----- TEXT BLOCK

What is grit and why is it important to an endurance athlete? That was the question I had prior to reading Angela Duckworth’s book, GRIT – The Power of Passion and Perseverance.
There’s a real difference between those of us with Grit and those who don’t have it. How many people do you know start a path and then give up? Think about all those people who buy treadmills or Pelatons. They use it once or twice or maybe even for a month and then, end up using them as a place to hang dirty clothes.
There are way too many of us who quit what we start far too early and far too often, says Angela Duckworth. “Even more than the effort a gritty person puts in on a single day, what matters is that they wake up the next day, and the next ready to get on that treadmill and keep going.
Do I have grit? How do you get someone to have grit? More questions I asked myself as I read the book.
What is Grit?
According to Duckworth, who has her Ph.D. and is a professor of psychology at the University of Pennsylvania, “grit is about working on something you care about so much that you’re willing to stay loyal to it.”
Do you have to have the talent to have grit?
Duckworth says, “no.” Talent is genetically influenced. Some people have genetics that makes it easier to run fast or to play an instrument. There is no single gene for grit.
What happens when we age?
Angela Duckworth says that our circumstances change. “As we age, we are thrust into new situations,” she writes. “We get our first job. We may get married. Our parents get older, and we find ourselves their caretakers. Often these new situations call on us to act differently than we used to.” She says we rise to the occasion.
She also mentioned that personality change is more of a “function of life experience.” And, she’s right. When I think about this I think about how unathletic and unmotivated to exercise I was and how that has taken a 180-degree turnaround.
Because of these life experiences, we grow “grittier” as we age.
How does grit work?
Duckworth says it first starts with an interest. For us, it was an interest to swim, bike, and/or run. She writes, “Passion begins with intrinsically enjoying what you do.”
Next, she says, comes practice. You need to practice what you love every day.
The third is purpose. She writes, “what ripens passion is the conviction that your work matters.”
The last thing is hope – hope that you will rise to the occasion of perseverance.
The rest of the book goes into each of these with various case studies. It truly is fascinating.
- Make your training a habit. I have found that when I get my training done first thing in the morning, I don’t think, I just do.
- Make sure you have deliberate practice. Don’t just go out and ride around the neighborhood if you have an Ironman coming up. Do interval training, ride a path, feel the ride and be deliberate.
- When you get knocked down, don’t quit. Pick yourself up, brush yourself off, and keep moving forward.
Although I found many of the concepts in the book common knowledge, I loved reading her case studies and her equations. She is an excellent writer and researcher and if you haven’t read the book and you are an endurance athlete, you should pick it up. It will be an eye-opener for you.

----------

- ASSIGNED TASK
Reproduce, unchanged, the passage of the essay on grit that opens with the words "The third is" and closes after the words "and be deliberate.".

----- ENTRIES SUPPLIED

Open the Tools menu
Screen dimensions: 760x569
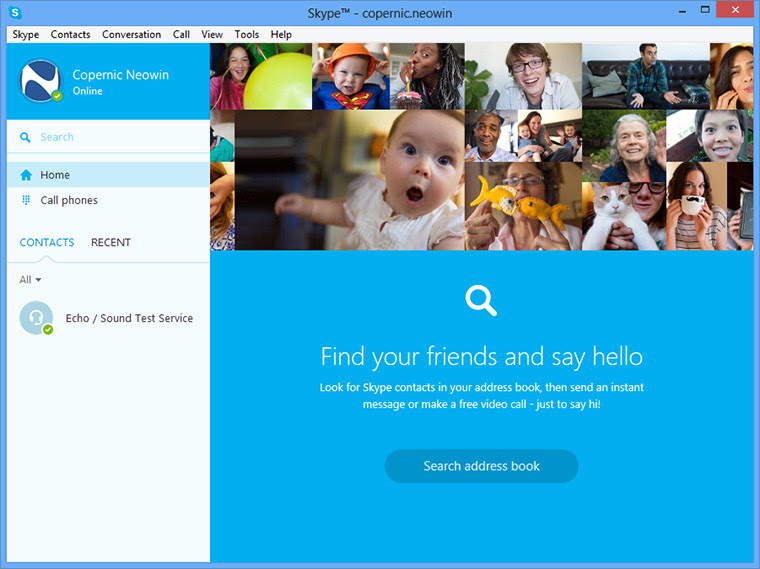coord(247,34)
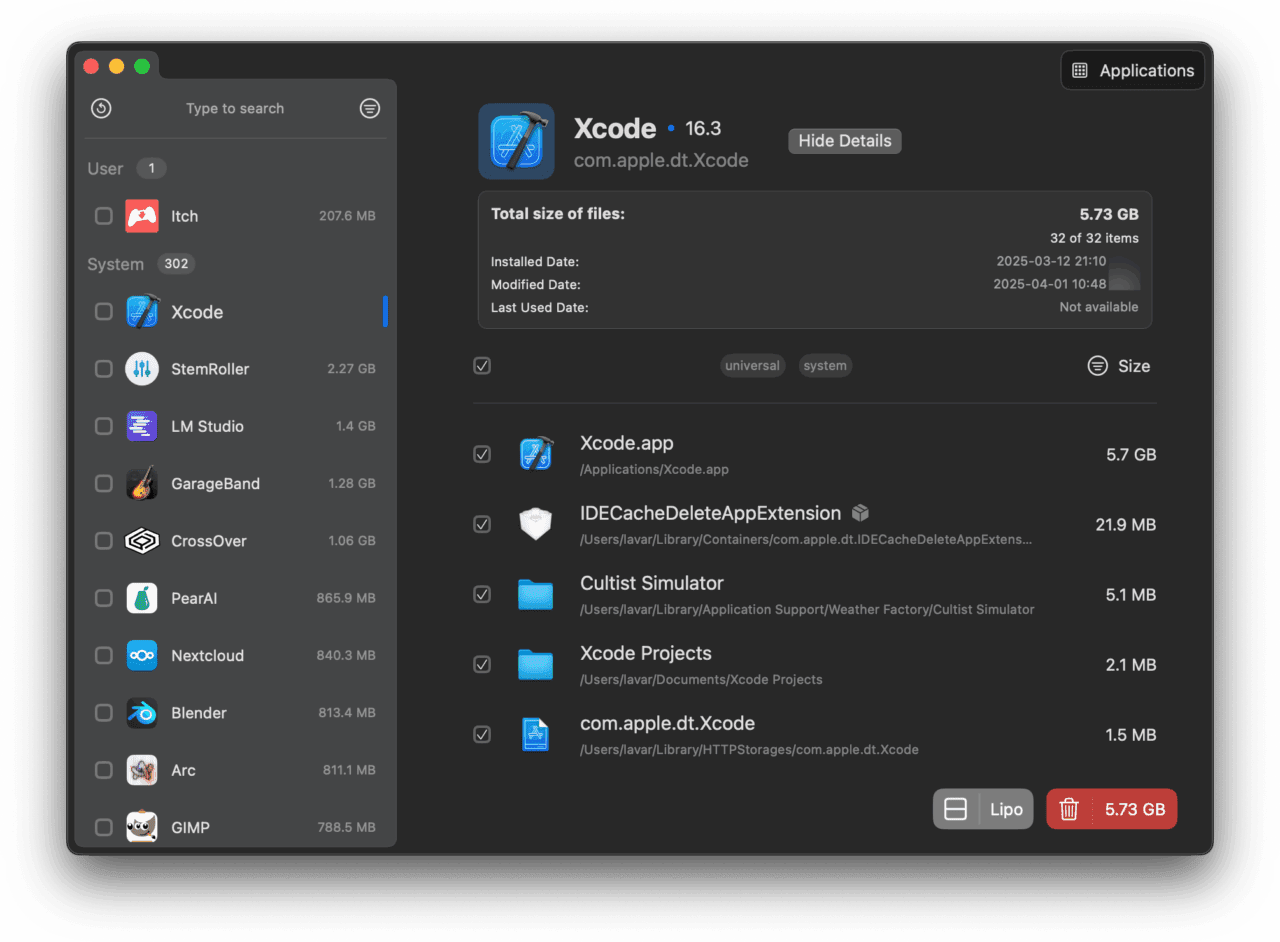Collapse the System section badge
The image size is (1280, 942).
pos(176,264)
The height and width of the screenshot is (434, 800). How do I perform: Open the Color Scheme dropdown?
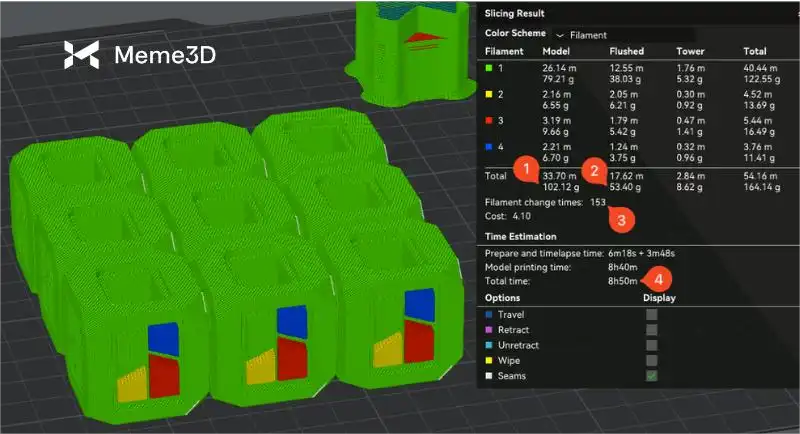click(559, 34)
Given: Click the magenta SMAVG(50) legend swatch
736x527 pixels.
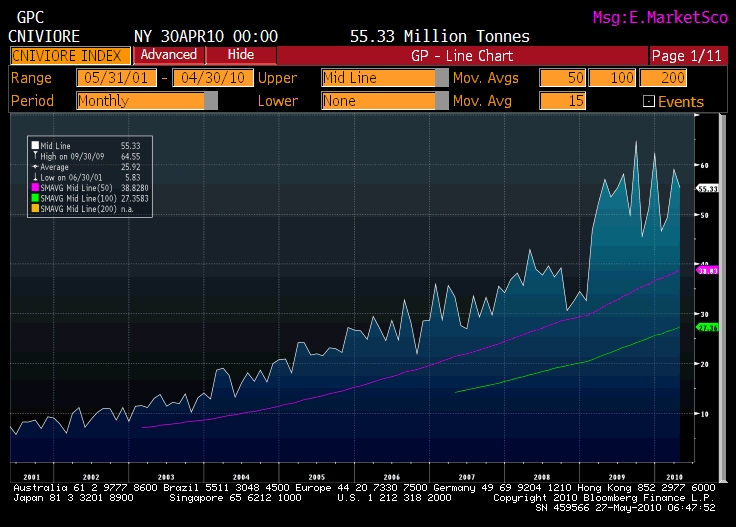Looking at the screenshot, I should 35,187.
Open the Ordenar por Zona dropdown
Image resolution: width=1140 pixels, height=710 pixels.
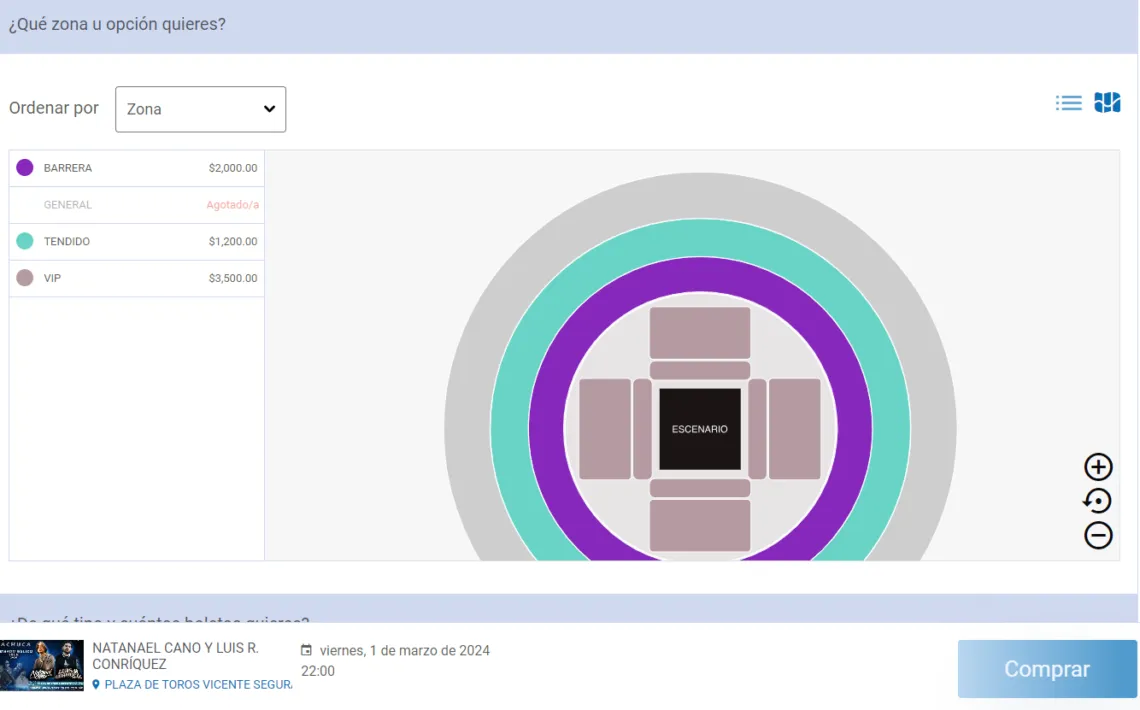(200, 109)
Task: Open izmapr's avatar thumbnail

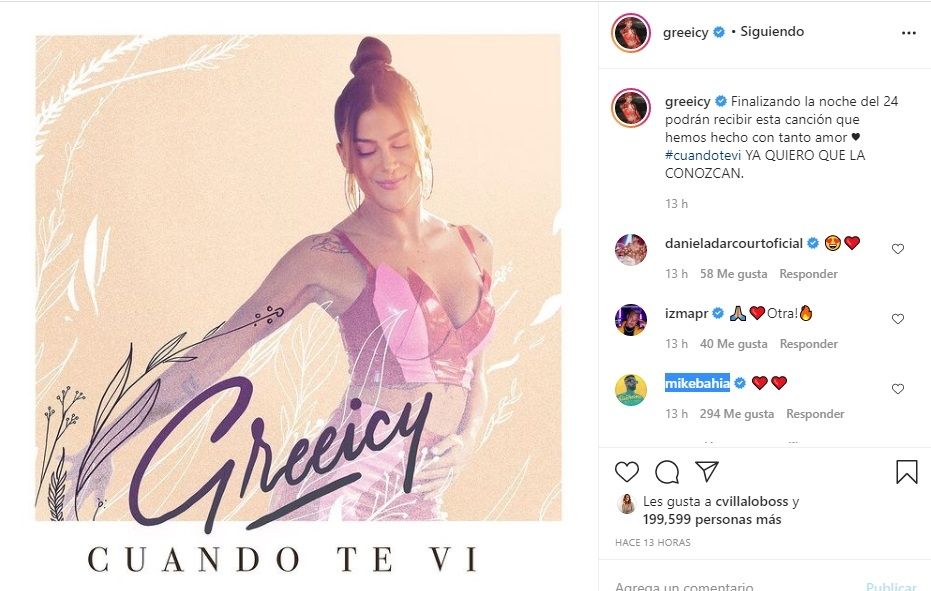Action: (x=631, y=320)
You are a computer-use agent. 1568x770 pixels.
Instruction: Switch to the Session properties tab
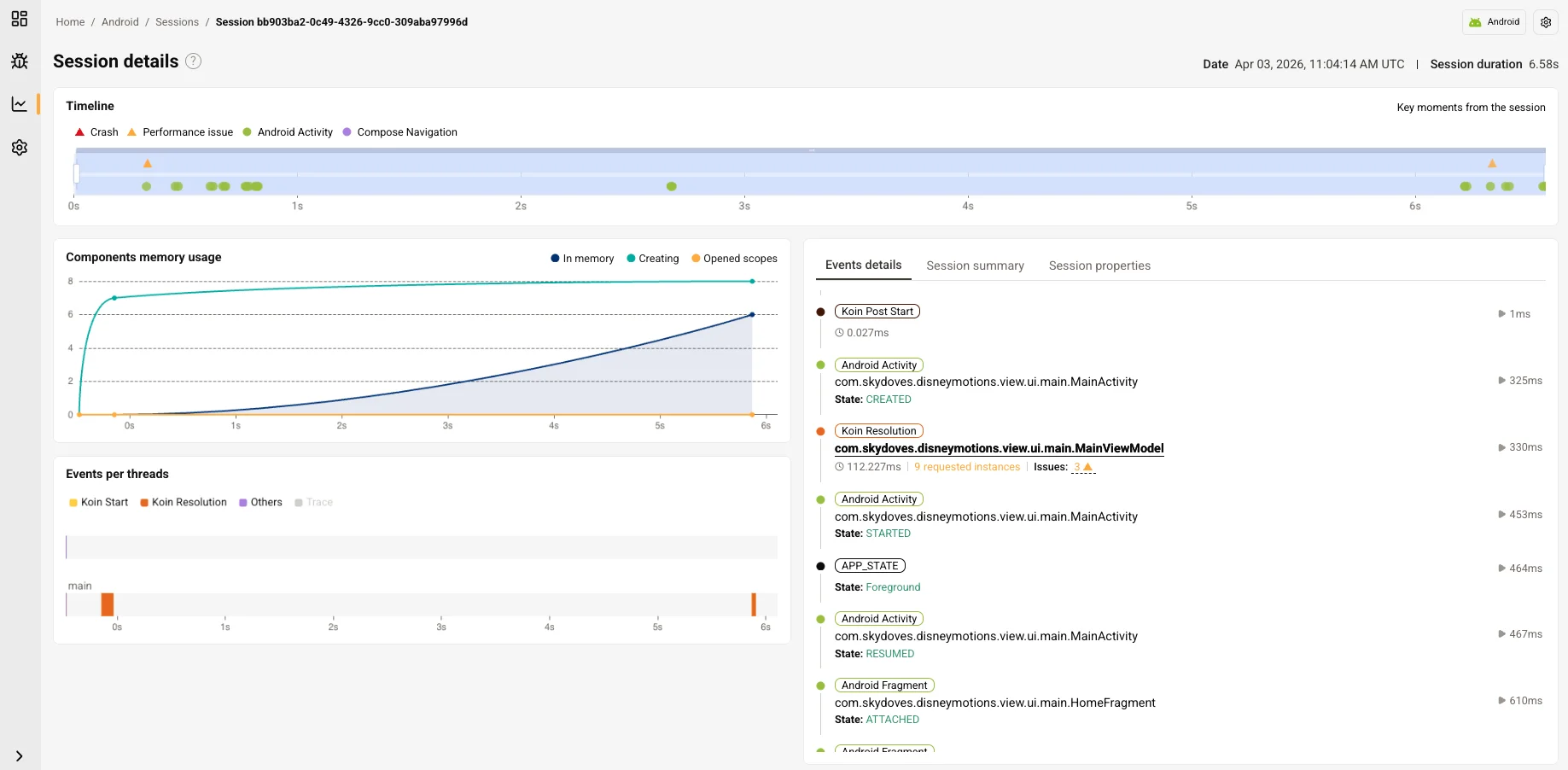coord(1099,266)
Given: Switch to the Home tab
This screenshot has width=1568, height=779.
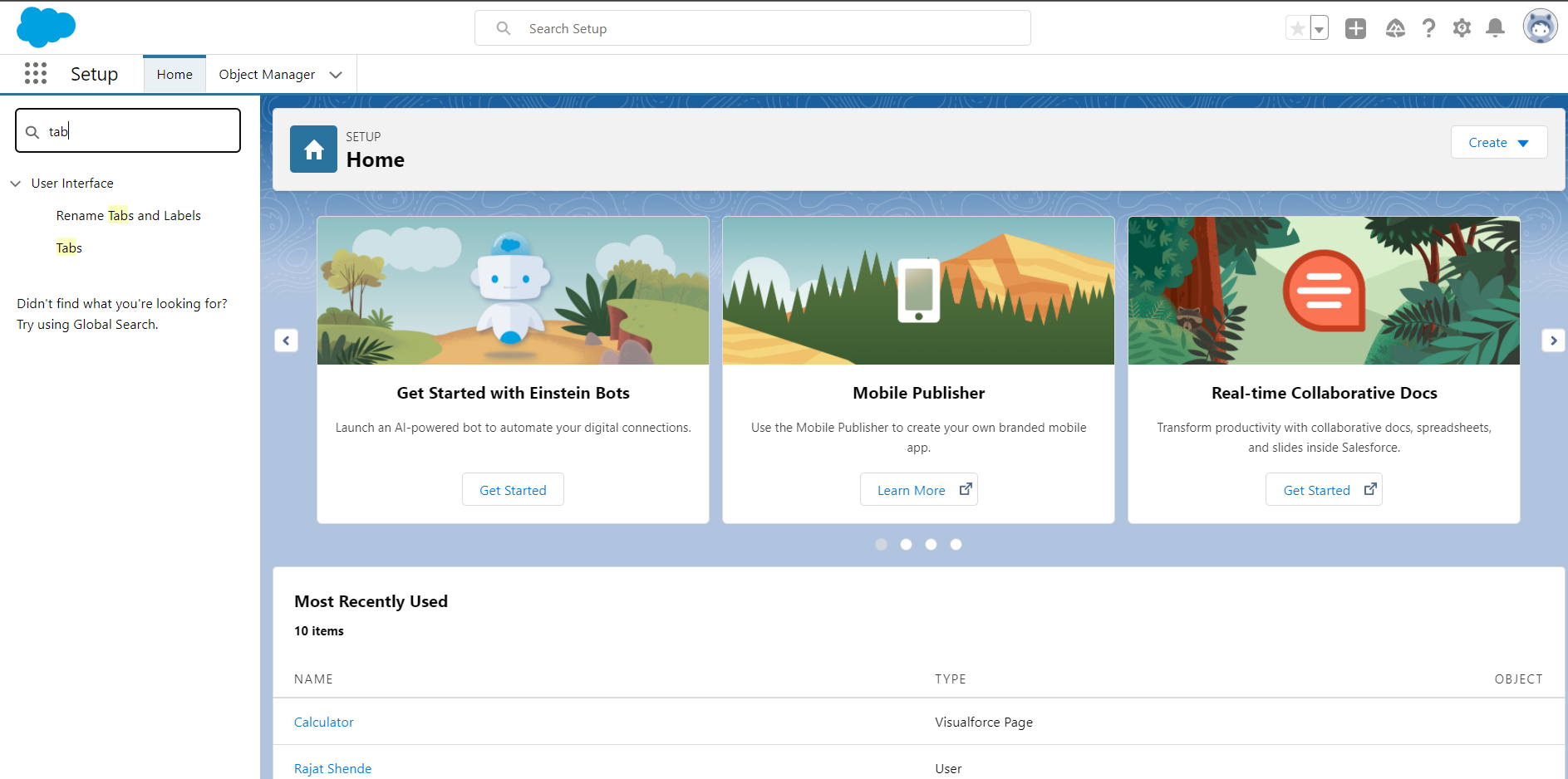Looking at the screenshot, I should (x=174, y=75).
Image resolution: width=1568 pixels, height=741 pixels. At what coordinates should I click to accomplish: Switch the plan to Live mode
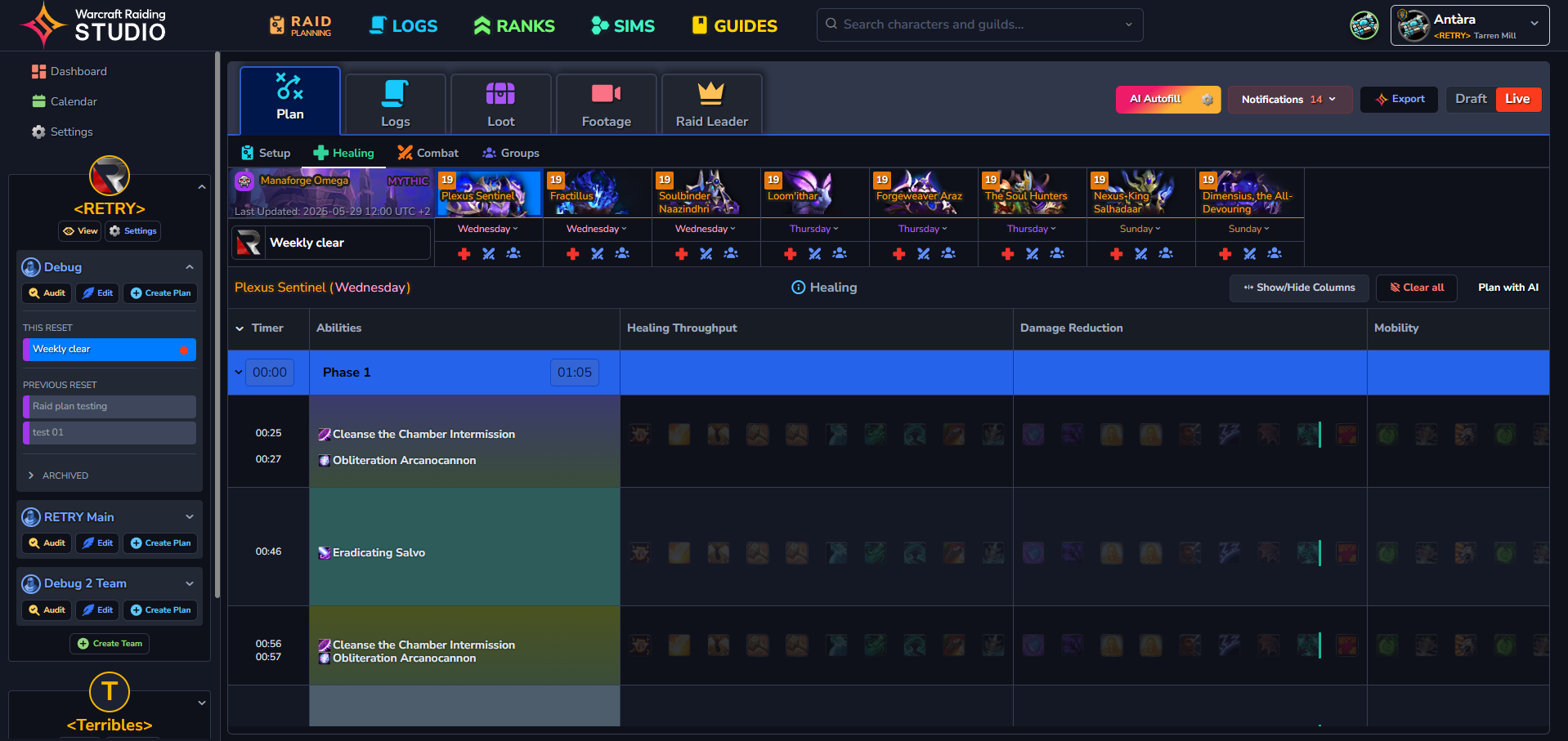tap(1517, 99)
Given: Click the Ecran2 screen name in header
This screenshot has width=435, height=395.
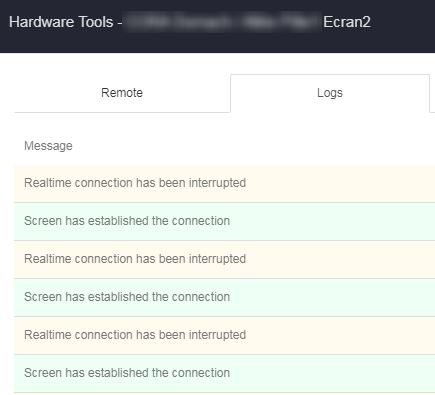Looking at the screenshot, I should click(x=347, y=22).
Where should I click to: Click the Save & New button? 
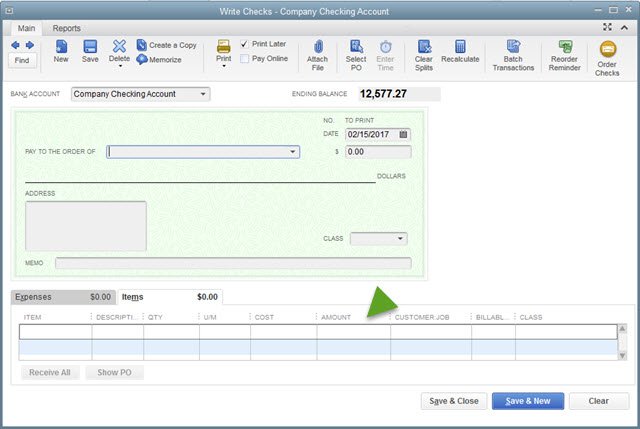click(528, 401)
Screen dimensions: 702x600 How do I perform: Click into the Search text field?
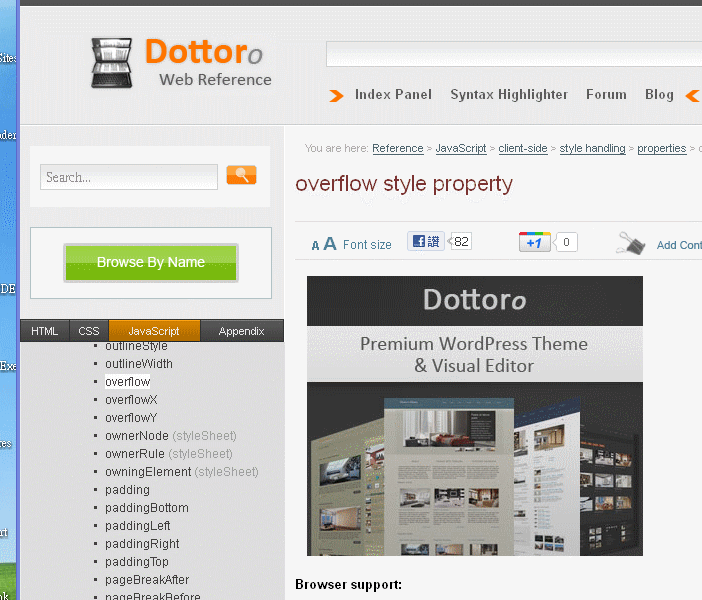click(128, 177)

----------

- SOLVED PROBLEM
The third is purpose. She writes, “what ripens passion is the conviction that your work matters.”
The last thing is hope – hope that you will rise to the occasion of perseverance.
The rest of the book goes into each of these with various case studies. It truly is fascinating.
- Make your training a habit. I have found that when I get my training done first thing in the morning, I don’t think, I just do.
- Make sure you have deliberate practice. Don’t just go out and ride around the neighborhood if you have an Ironman coming up. Do interval training, ride a path, feel the ride and be deliberate.